Malbouffe, pollution des sols et de l’air, maltraitance des animaux,
nuisances sonores olfactives… Les accusions envers le monde agricole ne
manquent pas. Si bien que le mot « agribashing » est apparu et est
repris en boucle par les paysans et certains de leurs représentants pour
exprimer leur malaise. Les agriculteurs français s’estiment dénigrés,
déconsidérés, maltraités. À tel point que le 3 octobre 2019, Demeter,
une cellule pilotée par la gendarmerie nationale du suivi des atteintes
au monde agricole, a été mise en place. Les racines du malaise de
l’agriculture sont profondes.
Perte d’influence et de pouvoir
Il y a d’abord une perte d’influence et de pouvoir. Au début des années
50, la France comptait plus de 5,6 millions d’agriculteurs (salariés et
non-salariés) ; près de 3 personnes sur 10 travaillaient alors la terre.
Aujourd’hui c’est moins de 750 000 soit 2,6% de l’emploi total, une
division par plus de 10. Coté participation à la création de richesse
nationale, la part de la valeur ajoutée de l’agriculture dans l’ensemble
de l’économie française est passée de 18 à 2% aujourd’hui ; la tendance
est donc quasiment la même que pour l’emploi. Cette moindre
représentation fragilise le secteur, moins fort politiquement car moins
présent : dans les années 50, un maire sur deux était agriculteur,
contre 13,6% aujourd’hui (un chiffre qui grimpe à 20,2% en ajoutant les
retraités agricoles). Les agriculteurs sont de fait de plus en plus
concurrencés dans l’accès aux responsabilités par l’arrivée de nouvelles
populations dont le regard sur la campagne n’est pas le même que le
leur. Espaces résidentiels, récréatifs (avec le développement du
tourisme vert), de lieux de chute pour passer sa retraite pour les uns,
espaces de production et sources de revenus pour les autres.

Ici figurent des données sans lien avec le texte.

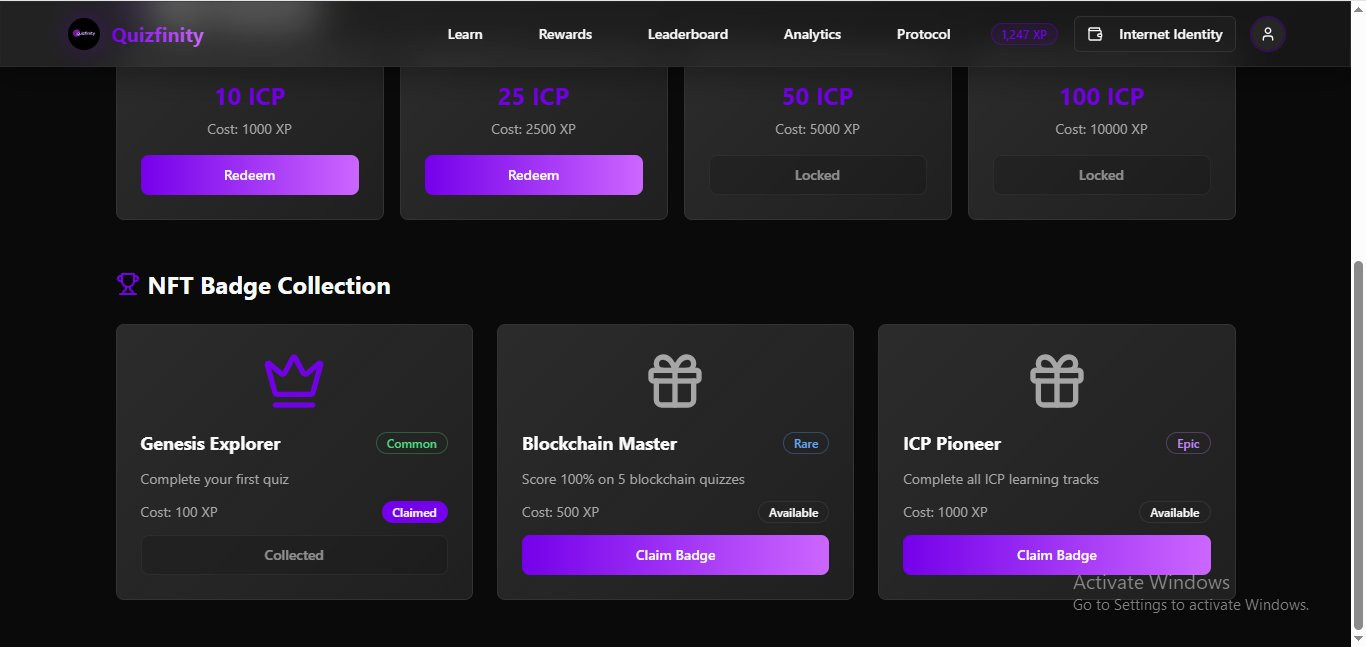Click the wallet icon beside Internet Identity
1366x647 pixels.
coord(1095,34)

L’incompréhension est totale et la multiplication des arrêtés
anti-pesticides est vécue comme une attaque en règle.
Perte de compétitivité
Deuxième source du malaise agricole, sa perte de compétitivité. La part
de marché mondiale de l’agriculture française a été divisée par deux
depuis le début des années 90 pour tomber à à peine plus de 4%.
Désormais, l’Allemagne et les Pays-Bas ont des parts de marché
supérieurs à celle de la France qui a glissé de la 2ème place des
principaux pays exportateurs agricoles au début des années 80 à la 6ème.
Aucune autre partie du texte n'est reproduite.